Recorded data

───

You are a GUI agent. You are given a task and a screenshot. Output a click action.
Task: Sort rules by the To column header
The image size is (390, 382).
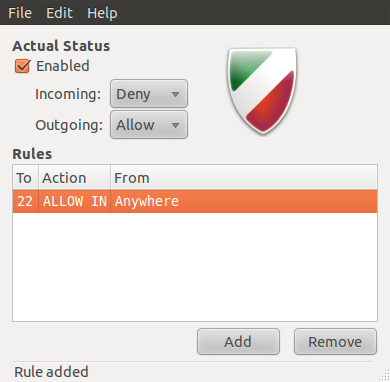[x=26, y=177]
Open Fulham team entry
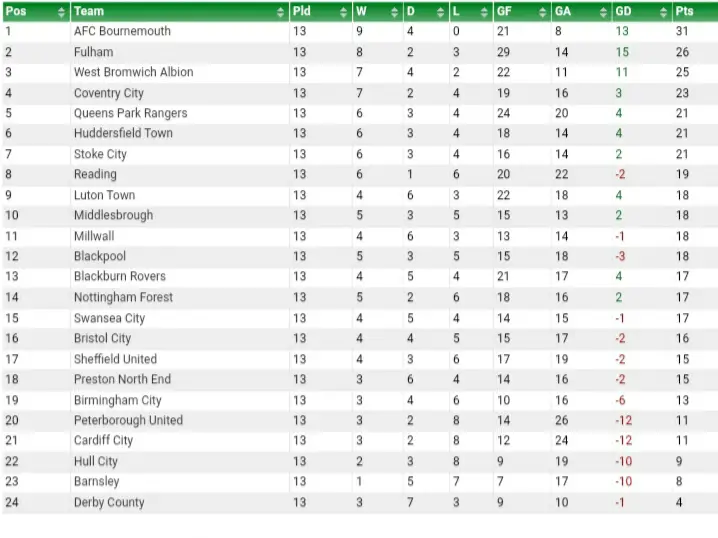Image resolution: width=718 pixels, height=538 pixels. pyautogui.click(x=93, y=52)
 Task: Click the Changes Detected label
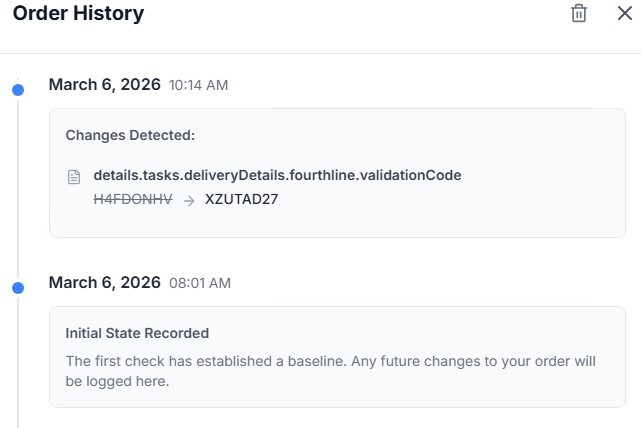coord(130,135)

───

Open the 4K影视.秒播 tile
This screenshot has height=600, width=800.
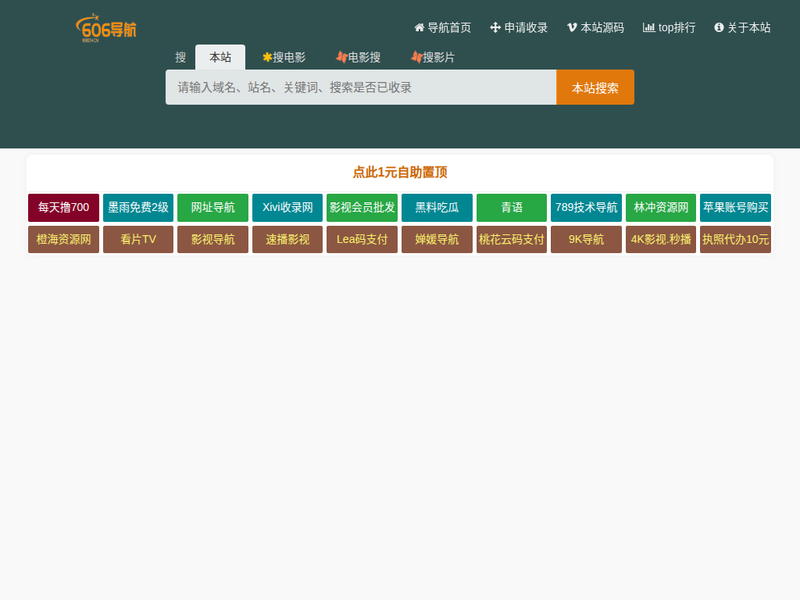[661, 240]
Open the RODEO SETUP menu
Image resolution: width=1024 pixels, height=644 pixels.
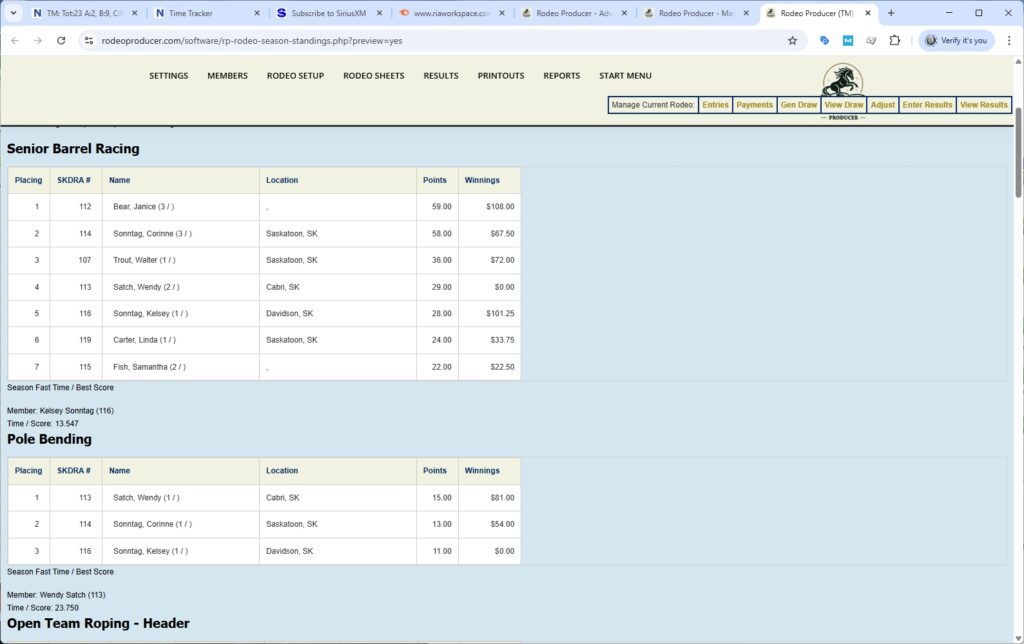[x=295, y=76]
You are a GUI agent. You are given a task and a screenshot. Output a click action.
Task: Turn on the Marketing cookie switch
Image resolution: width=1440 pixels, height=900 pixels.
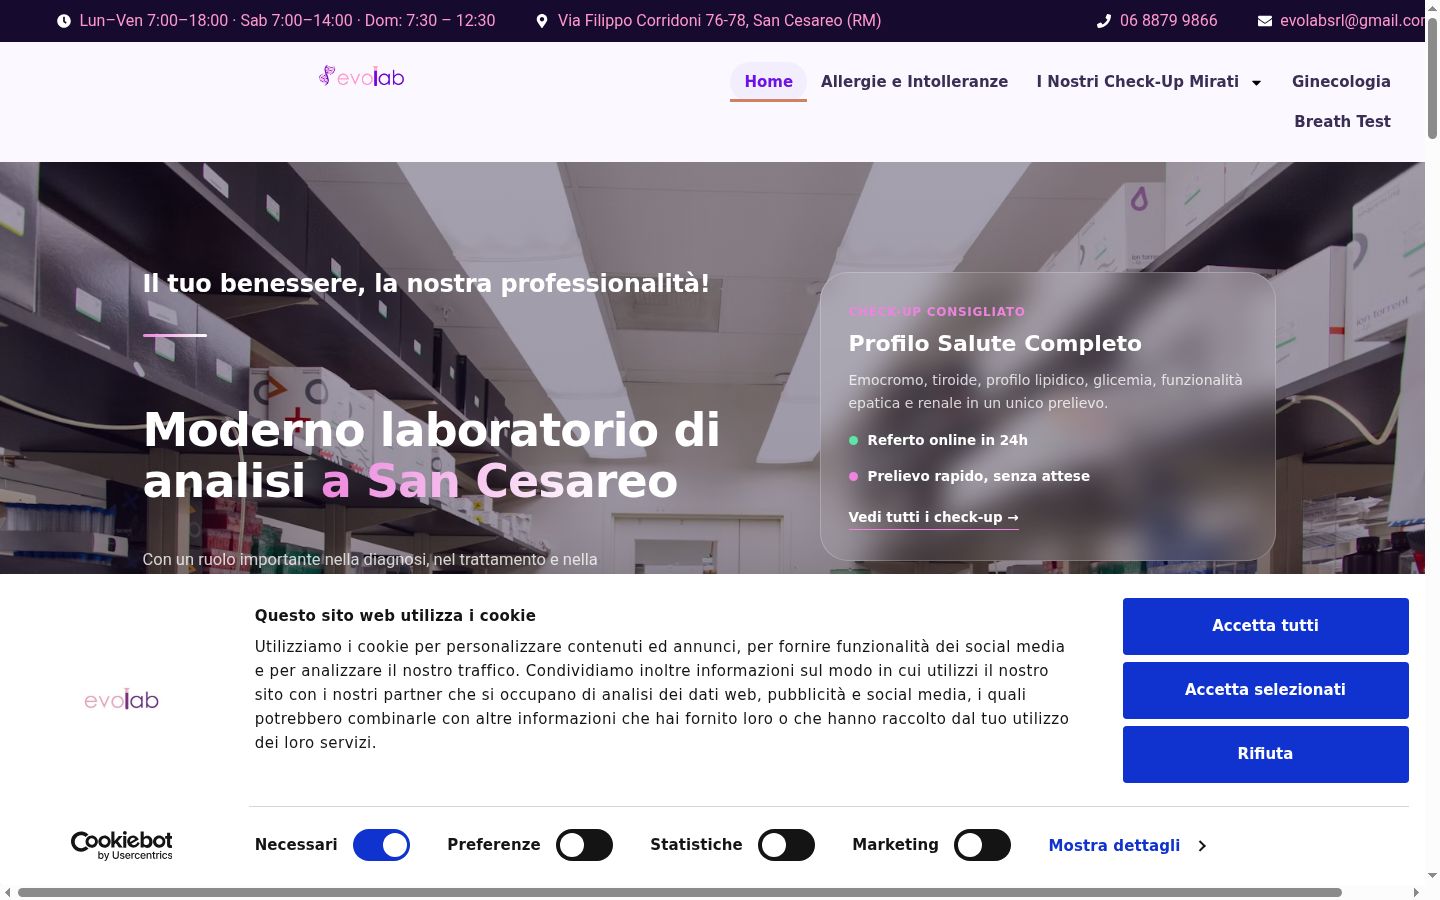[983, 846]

───

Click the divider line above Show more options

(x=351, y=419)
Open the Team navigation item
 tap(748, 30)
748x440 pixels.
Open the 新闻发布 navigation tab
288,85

───

### WHAT YOU ARE ASKED TO DO
Write out word for word the lines above that run from the one with "This screenshot has height=600, width=800." to the one with "Task: Turn on the Marketing cookie switch". Include both end lines; exclude the images.

### RESULT OF THIS TASK
This screenshot has height=600, width=800.
[661, 240]
Open the RODEO SETUP menu
Image resolution: width=1024 pixels, height=644 pixels.
[x=295, y=76]
You are a GUI agent. You are given a task and a screenshot. Output a click action.
Task: Turn on the Marketing cookie switch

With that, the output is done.